» What the task asks
Beneath this task are records; count the lines among them that contain the word "blue" and answer with the number only.
[[ Supplied records open ]]
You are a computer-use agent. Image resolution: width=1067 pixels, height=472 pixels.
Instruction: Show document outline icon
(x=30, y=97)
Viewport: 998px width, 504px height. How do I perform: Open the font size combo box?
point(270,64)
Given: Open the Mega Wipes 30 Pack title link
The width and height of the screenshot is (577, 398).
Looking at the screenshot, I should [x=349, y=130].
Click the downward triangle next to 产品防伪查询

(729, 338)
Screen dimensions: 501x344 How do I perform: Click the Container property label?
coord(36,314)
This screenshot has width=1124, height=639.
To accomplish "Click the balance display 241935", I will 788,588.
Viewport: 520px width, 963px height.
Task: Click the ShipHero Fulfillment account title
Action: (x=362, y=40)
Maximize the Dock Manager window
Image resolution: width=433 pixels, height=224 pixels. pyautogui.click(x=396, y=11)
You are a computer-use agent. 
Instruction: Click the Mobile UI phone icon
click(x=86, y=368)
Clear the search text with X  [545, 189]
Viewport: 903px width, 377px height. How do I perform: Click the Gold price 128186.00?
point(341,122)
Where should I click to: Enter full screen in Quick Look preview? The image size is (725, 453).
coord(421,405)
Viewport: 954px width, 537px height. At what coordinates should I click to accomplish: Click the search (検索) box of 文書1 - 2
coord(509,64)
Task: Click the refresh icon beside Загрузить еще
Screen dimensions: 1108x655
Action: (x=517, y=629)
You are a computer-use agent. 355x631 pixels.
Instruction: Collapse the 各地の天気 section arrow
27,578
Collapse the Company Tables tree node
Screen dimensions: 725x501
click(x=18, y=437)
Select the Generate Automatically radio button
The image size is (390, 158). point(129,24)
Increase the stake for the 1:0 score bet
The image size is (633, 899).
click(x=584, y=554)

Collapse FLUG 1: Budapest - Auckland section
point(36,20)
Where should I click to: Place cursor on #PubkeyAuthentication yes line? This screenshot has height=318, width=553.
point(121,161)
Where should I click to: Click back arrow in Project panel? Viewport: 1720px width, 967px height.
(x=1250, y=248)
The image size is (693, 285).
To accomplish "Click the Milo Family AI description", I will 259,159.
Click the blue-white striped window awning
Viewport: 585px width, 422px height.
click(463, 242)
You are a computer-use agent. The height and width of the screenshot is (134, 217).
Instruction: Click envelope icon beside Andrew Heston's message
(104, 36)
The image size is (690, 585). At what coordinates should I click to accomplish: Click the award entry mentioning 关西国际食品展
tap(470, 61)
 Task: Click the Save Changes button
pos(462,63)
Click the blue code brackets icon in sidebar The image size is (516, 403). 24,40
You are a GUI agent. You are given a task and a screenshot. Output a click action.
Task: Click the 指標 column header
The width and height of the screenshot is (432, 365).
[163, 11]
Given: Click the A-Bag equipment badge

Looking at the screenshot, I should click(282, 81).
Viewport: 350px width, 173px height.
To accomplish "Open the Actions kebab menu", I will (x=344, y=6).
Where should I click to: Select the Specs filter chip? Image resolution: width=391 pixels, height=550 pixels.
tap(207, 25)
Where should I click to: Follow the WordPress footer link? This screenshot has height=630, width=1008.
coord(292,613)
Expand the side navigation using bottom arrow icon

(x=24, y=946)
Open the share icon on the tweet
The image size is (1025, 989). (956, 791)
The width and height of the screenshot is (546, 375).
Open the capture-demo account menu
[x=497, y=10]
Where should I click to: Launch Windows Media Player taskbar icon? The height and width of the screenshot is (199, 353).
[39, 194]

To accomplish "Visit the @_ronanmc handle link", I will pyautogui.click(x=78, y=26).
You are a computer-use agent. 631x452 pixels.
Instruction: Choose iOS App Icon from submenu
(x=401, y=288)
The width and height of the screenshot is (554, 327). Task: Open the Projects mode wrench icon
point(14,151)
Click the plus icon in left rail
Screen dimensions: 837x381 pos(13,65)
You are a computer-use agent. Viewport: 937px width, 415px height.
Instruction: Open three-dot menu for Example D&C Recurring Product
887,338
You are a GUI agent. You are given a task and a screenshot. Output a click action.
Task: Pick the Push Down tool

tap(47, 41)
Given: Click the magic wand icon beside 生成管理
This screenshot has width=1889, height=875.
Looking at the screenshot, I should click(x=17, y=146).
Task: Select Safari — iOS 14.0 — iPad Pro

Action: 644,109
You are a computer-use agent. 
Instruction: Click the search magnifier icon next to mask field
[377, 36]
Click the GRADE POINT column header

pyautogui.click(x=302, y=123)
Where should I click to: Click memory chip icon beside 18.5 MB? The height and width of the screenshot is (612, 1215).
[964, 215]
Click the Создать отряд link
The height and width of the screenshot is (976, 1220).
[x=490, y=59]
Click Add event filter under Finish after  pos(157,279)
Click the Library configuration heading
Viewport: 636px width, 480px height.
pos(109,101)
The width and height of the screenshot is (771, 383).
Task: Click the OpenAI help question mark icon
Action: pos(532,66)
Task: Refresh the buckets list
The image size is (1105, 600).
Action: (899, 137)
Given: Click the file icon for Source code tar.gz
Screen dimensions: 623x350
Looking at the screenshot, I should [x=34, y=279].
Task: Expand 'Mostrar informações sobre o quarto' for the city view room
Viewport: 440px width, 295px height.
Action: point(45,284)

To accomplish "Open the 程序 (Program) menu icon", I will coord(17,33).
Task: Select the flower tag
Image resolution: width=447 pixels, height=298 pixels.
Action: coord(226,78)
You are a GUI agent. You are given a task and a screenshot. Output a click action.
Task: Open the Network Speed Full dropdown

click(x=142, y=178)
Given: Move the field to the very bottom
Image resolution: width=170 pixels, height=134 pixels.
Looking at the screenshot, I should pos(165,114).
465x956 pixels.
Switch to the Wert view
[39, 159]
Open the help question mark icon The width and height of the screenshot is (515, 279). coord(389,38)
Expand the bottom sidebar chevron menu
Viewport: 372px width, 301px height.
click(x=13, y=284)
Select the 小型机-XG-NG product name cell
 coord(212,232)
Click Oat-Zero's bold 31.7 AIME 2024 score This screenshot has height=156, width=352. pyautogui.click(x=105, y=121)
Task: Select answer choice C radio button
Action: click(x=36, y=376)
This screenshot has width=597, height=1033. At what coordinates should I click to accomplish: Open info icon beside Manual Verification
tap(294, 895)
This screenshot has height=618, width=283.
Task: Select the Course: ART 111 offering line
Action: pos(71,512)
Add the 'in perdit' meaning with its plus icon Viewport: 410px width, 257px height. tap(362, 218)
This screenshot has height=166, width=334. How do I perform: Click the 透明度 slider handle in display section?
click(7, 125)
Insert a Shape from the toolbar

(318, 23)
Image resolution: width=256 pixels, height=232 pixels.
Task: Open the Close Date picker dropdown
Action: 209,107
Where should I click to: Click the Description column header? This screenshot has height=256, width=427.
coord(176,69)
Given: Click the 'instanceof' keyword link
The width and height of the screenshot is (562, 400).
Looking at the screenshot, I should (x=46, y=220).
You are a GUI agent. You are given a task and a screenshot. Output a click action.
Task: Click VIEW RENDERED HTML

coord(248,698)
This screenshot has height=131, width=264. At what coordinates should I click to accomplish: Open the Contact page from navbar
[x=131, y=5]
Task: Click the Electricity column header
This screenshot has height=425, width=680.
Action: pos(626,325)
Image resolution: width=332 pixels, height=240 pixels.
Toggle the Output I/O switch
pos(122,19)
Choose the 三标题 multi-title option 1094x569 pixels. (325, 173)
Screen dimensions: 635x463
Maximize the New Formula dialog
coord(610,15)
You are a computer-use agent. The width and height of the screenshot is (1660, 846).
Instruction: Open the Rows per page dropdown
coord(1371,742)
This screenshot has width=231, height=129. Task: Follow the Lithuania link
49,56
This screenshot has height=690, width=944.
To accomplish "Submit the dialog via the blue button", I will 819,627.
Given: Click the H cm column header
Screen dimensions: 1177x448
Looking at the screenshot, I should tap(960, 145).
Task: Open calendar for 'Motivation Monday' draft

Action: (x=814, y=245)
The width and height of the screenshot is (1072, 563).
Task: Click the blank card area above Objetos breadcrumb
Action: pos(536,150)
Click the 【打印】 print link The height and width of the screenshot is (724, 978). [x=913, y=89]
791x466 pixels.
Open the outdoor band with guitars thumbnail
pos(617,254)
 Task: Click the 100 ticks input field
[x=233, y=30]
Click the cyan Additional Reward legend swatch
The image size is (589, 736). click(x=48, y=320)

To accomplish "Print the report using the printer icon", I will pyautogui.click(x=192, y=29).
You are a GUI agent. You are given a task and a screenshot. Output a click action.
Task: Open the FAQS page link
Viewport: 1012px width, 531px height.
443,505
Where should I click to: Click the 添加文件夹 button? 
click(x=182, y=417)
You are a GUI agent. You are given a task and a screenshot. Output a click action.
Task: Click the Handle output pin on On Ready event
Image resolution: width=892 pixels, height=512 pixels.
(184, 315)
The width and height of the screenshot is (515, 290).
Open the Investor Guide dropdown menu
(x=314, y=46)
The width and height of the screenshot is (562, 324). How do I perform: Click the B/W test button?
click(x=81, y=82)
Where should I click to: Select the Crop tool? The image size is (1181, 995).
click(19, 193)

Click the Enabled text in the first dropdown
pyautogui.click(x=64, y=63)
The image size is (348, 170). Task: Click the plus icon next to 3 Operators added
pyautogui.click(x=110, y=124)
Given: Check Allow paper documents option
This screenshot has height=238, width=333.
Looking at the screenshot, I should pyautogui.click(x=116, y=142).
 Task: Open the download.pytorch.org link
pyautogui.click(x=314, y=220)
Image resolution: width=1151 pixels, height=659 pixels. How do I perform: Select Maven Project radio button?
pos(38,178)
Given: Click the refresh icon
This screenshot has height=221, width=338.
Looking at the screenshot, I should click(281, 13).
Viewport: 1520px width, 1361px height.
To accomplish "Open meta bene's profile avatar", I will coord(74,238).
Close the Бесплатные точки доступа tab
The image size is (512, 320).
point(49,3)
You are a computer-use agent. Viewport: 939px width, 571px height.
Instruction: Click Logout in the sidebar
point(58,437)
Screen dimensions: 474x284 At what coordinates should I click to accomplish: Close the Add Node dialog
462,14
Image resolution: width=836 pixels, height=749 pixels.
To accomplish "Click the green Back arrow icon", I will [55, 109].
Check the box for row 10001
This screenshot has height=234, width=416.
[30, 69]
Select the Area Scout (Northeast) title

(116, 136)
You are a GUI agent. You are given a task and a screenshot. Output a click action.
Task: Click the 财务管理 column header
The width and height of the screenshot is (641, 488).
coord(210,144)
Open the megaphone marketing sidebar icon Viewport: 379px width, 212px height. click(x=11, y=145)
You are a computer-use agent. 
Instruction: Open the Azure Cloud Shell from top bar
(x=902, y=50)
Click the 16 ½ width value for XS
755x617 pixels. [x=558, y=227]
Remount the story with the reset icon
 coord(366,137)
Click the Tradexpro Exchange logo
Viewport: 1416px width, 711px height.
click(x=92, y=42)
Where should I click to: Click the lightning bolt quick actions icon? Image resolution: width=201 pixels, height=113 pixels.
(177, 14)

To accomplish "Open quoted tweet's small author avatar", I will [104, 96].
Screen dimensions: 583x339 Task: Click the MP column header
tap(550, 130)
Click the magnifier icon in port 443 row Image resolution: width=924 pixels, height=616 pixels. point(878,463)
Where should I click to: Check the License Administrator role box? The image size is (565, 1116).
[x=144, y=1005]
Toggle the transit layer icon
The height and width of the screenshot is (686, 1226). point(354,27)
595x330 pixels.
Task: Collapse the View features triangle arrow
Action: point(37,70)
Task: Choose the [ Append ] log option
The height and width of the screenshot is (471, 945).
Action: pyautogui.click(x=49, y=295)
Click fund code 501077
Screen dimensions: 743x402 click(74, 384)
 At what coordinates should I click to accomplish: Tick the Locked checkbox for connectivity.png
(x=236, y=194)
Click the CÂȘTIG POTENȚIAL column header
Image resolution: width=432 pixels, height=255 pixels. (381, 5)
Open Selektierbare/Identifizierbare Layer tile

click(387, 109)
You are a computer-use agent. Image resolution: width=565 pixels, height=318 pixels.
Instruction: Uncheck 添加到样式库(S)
[[ Supplied records closed ]]
» Answer below
3